1.2.4 Check mass resolution (elemental composition)

  1. Use lincomycin

  2. This is performed under isolation mode. Parameter: Q1 mass: 407.2; Isolation window: 5

  3. Start from 1 M, we can see 3 peaks with 1 M, but we need 5 peaks

  4. Set sweep excitation power: 12%. Lower is good for high MS resolution

  5. Always adjust the peak shape (by changing the front and back trap plate; side Kick could also be used to improve peak shape and mass resolution), 409 and 407, before move to higher size, such as from 1M to 2M. We should do it at each size. Do not jump from 1M to 4M. Only if when the real Resolution is higher than the estimated resolution, then we can go the next size

  6. Use 4M, adjust peak shape. Continue to reduce the sweep excitation power to 7%

  7. Increase the lower m/z (this will also help to increase MS resolution for 409). But the lower m/z should be not higher than 409, otherwise, we will not see the 409 peak

  8. The mass resolution for 409.2 should be > 1000,000

1.2.5 Bakeout: for vacuum maintenance

Bakeout parameters:

  1. Bakeout time: 12h

  2. No. of Bakeout: 3h

  3. Interval time: 7h

  4. Keep ECD off during bakeout

ECD on during bakeout could damage the paracell, you must keep it off during bakeout

1.2.6 Some parameters

  1. Sweep excitation power: 18% (default)

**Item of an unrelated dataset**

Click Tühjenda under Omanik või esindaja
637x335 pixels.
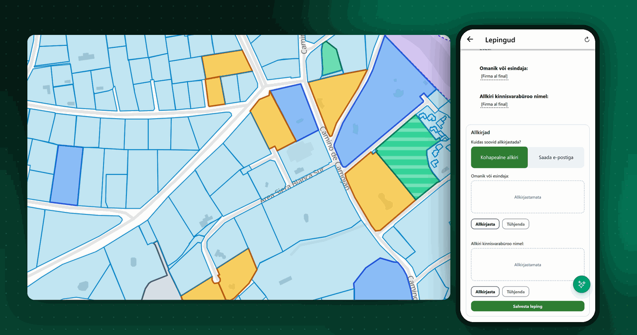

  • It is important for mass accuracy and mass resolution

  • Increase it (i.e., + 5%) will be good for mass accuracy

  1. Front trap plate and back trap plate

  • They are important for ion intensity and peak shape

  • Their values should always be the same, and the normal working range is 1.3 - 1.7 V (pos), -1.3 - -1.7 V (neg)

  1. Capillary Exit and Deflector Plate

  • They are important for ion intensity

  • For Capillary plate, the value is till 220 V, and should not be lower than that of Deflector plate

  • For Deflector plate, the value is between 180-200 V

  1. Time of Flight

  • Important for ion intensity (sensitivity) for different mass range

  • Higher time of flight: good for higher mass

  • Lower time of flight: good for smaller mass

  1. DC Extract Bias

  • It is very important for ion intensity. There is an optimum value, we need to adjust it

  • It is also important for isolation and fragmentation. Adjust this parameter to allow the precursor ion have the highest ion intensity

  1. Com air
  • It is connect to N2 in our lab. The pressure should between 5-6 bar, if too low, the beam valve will be permanently closed

1.3 Trouble shooting

1: Sometimes I cannot restart the source pumping systems after switching off Solarix

I cannot start the source pumping system

Figure 1.3: I cannot start the source pumping system

Solution:

  1. Open the side cover and check the right bottom part. If CB5 is off, turn it on.
CB5 is off

Figure 1.4: CB5 is off

  1. Open the FTMS vacuum control panel. Press the start of the source vacuum pumping.
switch on the start of the source vacuum pumping

Figure 1.5: switch on the start of the source vacuum pumping

  1. Go to FTMScontrol software and start the source pumping system as in Figure 1.3, check if it works now.

  2. Reset NICE.

2. Imaging analysis stops half way during acquisition; and/or laser is not shooting: an error shows up each time

Acquision error from CPR/goFTMS

Figure 1.6: Acquision error from CPR/goFTMS

  1. Close FTMScontrol, switch off the console, wait 10 sec, and switch on the console (wait for post code “98”).

  2. Click fixit2 2 times, and restart the software.